Na poesia lírica, como afirma um dos autores preferidos de
Leila, Emil Staiger, predomina o "eu" (o subjetivo), e
na poesia dramática e épica o "nós"
(o coletivo). Pois Lêdo Ivo ousou tomar um tema problemático
na história do Brasil: a figura de Domingos Fernandes Calabar,
aquele que na luta entre holandeses e portugueses preferiu ficar
ao lado dos primeiros. Esse tema, como lembra a ensaísta,
interessou, durante a recente ditadura brasileira, também
a Chico Buarque e Ruy Guerra, na peça onde tratam do que
seria o "elogio da traição".
Lêdo Ivo lança em cena algumas
figuras insólitas – o Alagoano, o Escrevente, o Turista
– além de vozes, sombras, e a viúva de Calabar.
Parodístico cenário é esse em que há,
"além do pelourinho, os seguintes elementos: casas baixas
e brancas, coqueiros e mar ao longe, uma igreja, um canhão
enferrujado e, mais adiante, um letreiro com as palavras Motel Califórnia".
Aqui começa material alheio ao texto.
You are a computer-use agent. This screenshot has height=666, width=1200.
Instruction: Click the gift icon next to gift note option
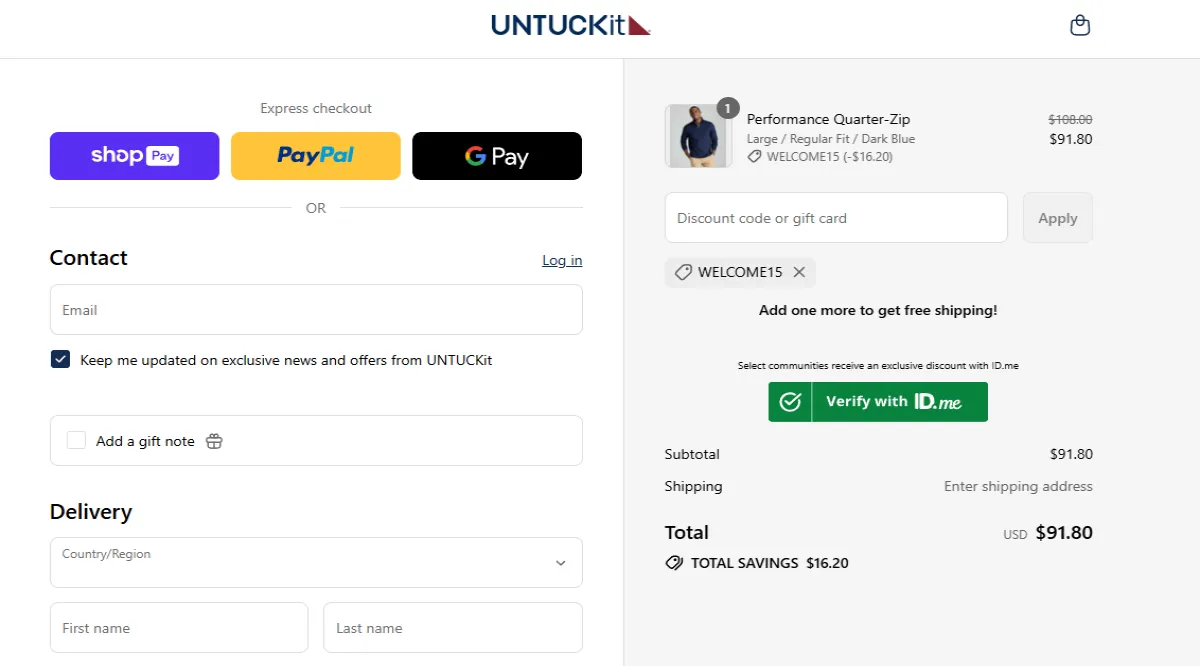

O Turista com seu olhar exterior, ingênuo; o Alagoano com
seu ressentimento e a mágoa secular; e o Escrevente, duplo
do poeta, vendo, anotando criticamente o espetáculo em que
está inserido:
Quem vê nem sempre vê.
O melhor cego é aquele
que vê na TV.
Quem tem um olho é aquele
que não vê na TV
o que vê.
Ousadamente, o poema funde o Calabar de ontem
com um guerrilheiro chamado Messias Calabar, e mítica e messianicamente
o descreve cavalgando seu cavalo branco, "varando canaviais
/ entre dunas e riachos". Este trabalho tem a dupla virtude
de nos dar a conhecer melhor uma outra face do poeta Lêdo
Ivo e a face de ensaísta de Leila Míccolis.